In many parts of the country, like New York, New Jersey and New Orleans, property-damaging storms, tidal surges and floods have been met with the urge to shore up and rebuild. Experts say the project at Herring Cove is a fairly rare example of the opposite approach, called “managed retreat,” which involves moving away from the coastline. Price and many who use the beach do not want to fight coastal change; they want to adapt to it.
“It reflects a sound planning approach that is regrettably uncommon so far,” said Michael Gerrard, a professor at Columbia Law School and director of the Sabin Center for Climate Change Law there.
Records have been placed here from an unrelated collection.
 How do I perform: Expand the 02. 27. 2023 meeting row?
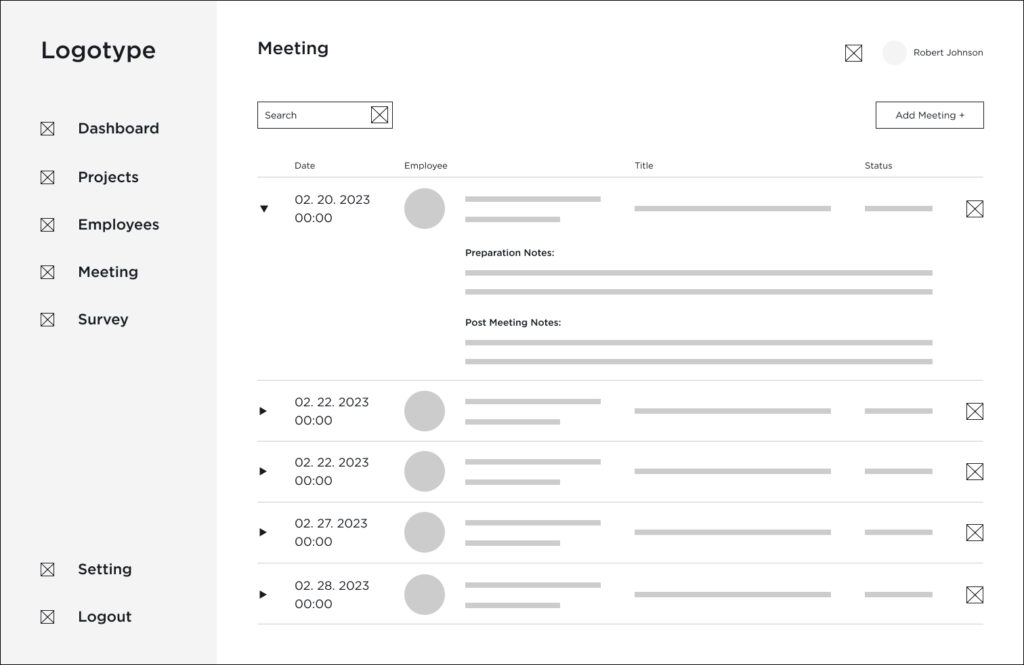click(263, 532)
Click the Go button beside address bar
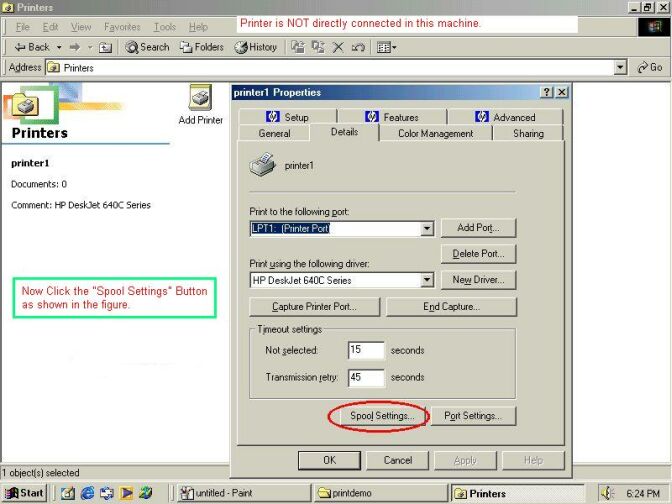The height and width of the screenshot is (504, 672). point(650,67)
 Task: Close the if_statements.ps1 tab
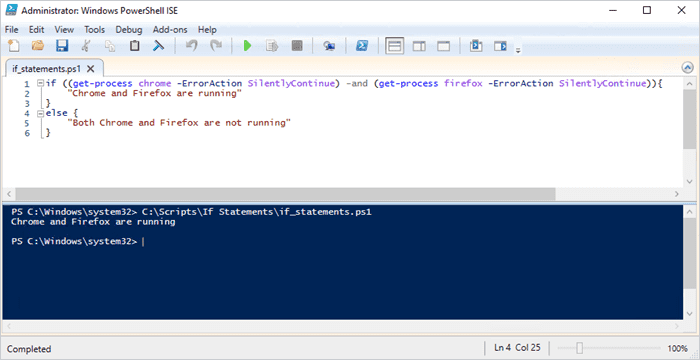tap(91, 69)
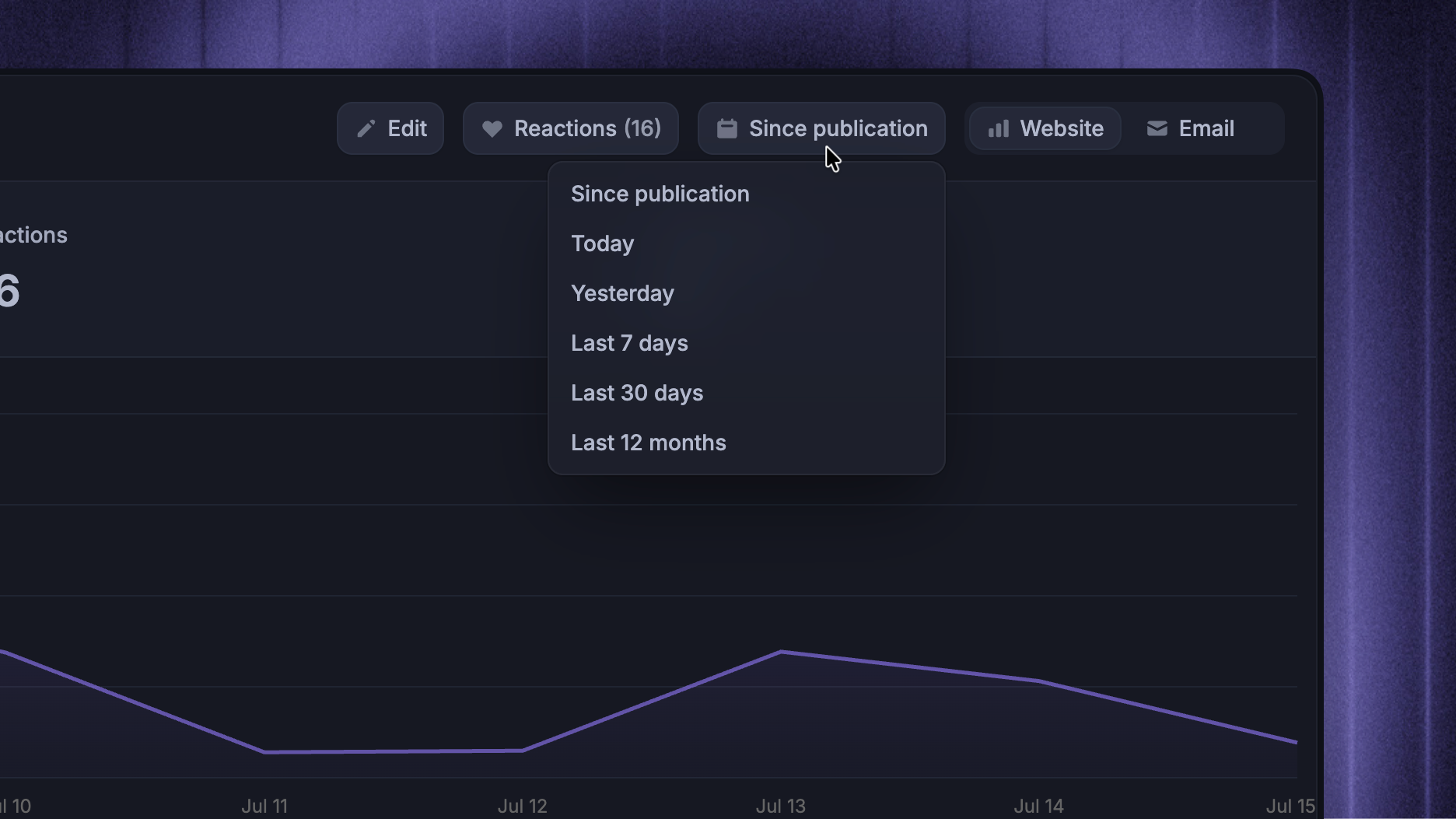Click the bar chart icon on Website
The width and height of the screenshot is (1456, 819).
[x=999, y=128]
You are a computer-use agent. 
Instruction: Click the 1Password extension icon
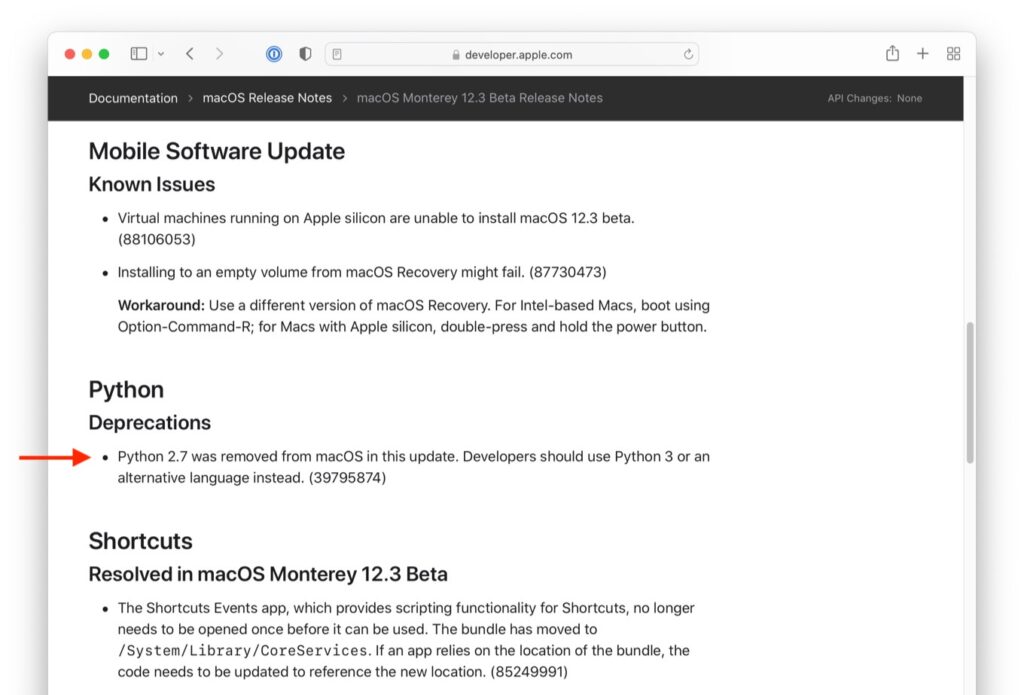[273, 53]
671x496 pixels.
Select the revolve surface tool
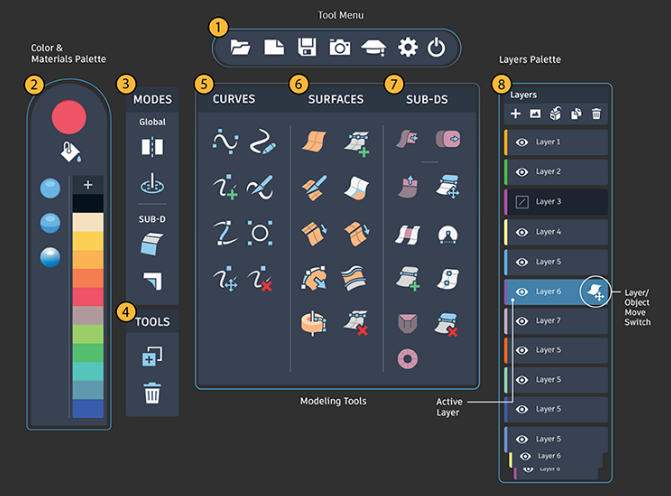tap(313, 323)
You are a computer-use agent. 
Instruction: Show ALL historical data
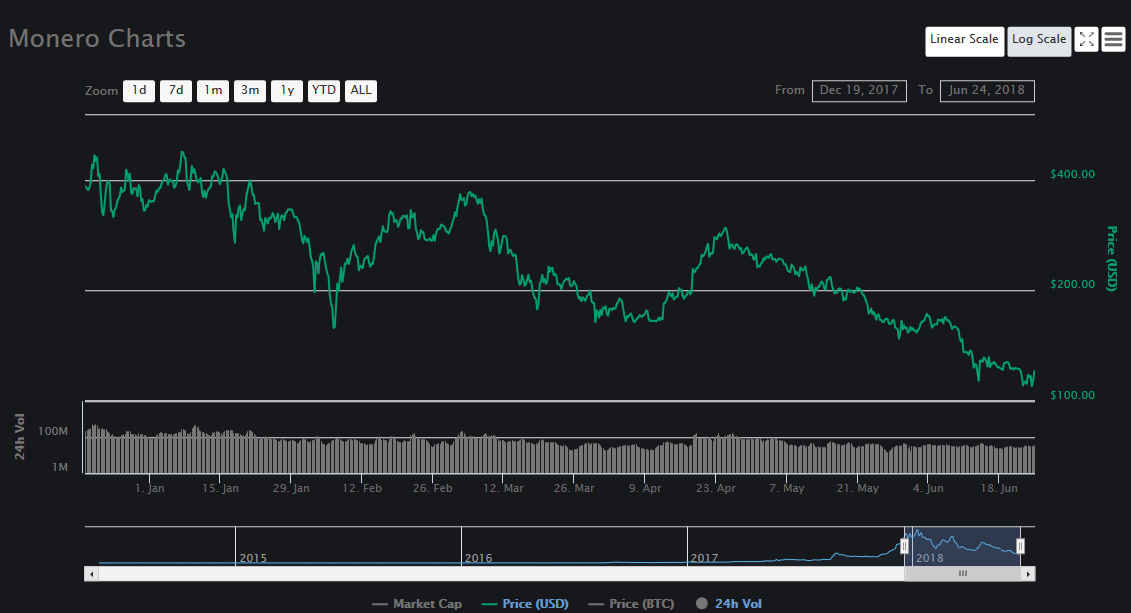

“As sea-level rise advances,” Gerrard added, the concept of managed retreat is “going to become increasingly important in large parts of the country.”
Managed retreat comes in many forms, in addition to the physical movement of infrastructure: buyback programs, in which a government purchases vulnerable properties from private owners, or bans on new construction or hard armoring of the coast in areas susceptible to flooding or storm damage. But it is a wrenching decision, especially when private property is involved, and is politically difficult to carry out, or even to suggest. That makes the project at Herring Cove, and others on Cape Cod and around the country, all the more unusual.
“I think that could well serve as a model for what could happen elsewhere,” Gerrard said. “However, it’s easier in this circumstance, where privately owned property is not endangered or diminished in value. It becomes much more difficult when private property is at risk.”
The majority of the nation’s coasts are retreating, said Rob Thieler, a coastal geologist for the U.S. Geological Survey who is based in Woods Hole, and Cape Cod is home to vexing areas of erosion like Herring Cove. It is difficult, Thieler said, to know whether individual problems with coastal erosion result from sea-level rise due to climate change, natural environmental fluctuations or a series of damaging storms over the past few years, but this much is known:
“Given the forecast of future sea-level rise over the next century and beyond, every problem that we have along the coast right now will only increase,” Thieler said. “That, I think, ties back to why managed retreat, in places where you can employ it, is a good option.”
Some New England towns have used state grant money to support resilience plans, such as the relocation of a parking lot and retaining wall on Squibnocket Beach, in Chilmark, on Martha’s Vineyard. And, one day last week, a new parking lot, farther away from the water, was drying at Breakwater Beach, in Brewster, farther south on the Cape, part of a retreat project that had drawn passionate objections from neighbors who did not want to see it take away from an open park near the water.
“Change is very difficult, especially when it’s your favorite place in the world,” said Chris Miller, director of the town’s department of natural resources.
At the moment, the Herring Cove parking lot is in a kind of limbo. The Park Service is in the midst of a $300,000 repair that will allow the lot to operate at about half capacity until officials get $3 million to move the lot back, which they hope to do in 2018.
For Don Robitaille, 84, a retired soda-machine repairman who had driven his camper to the beach from Maine for the contentment of sitting on a beach chair with a book of puzzles and an open view of the ocean, it was still a perfect getaway.
Some beachgoers worried the eventual relocation of the lot would change the experience of being there. But others in town, like Avellar, are merely frustrated that the big move is not happening sooner, and that tourists have arrived only to find a mess.
“This is Provincetown’s most important beach,” Avellar said. “People just want to have them build something that’s going to last for a while.”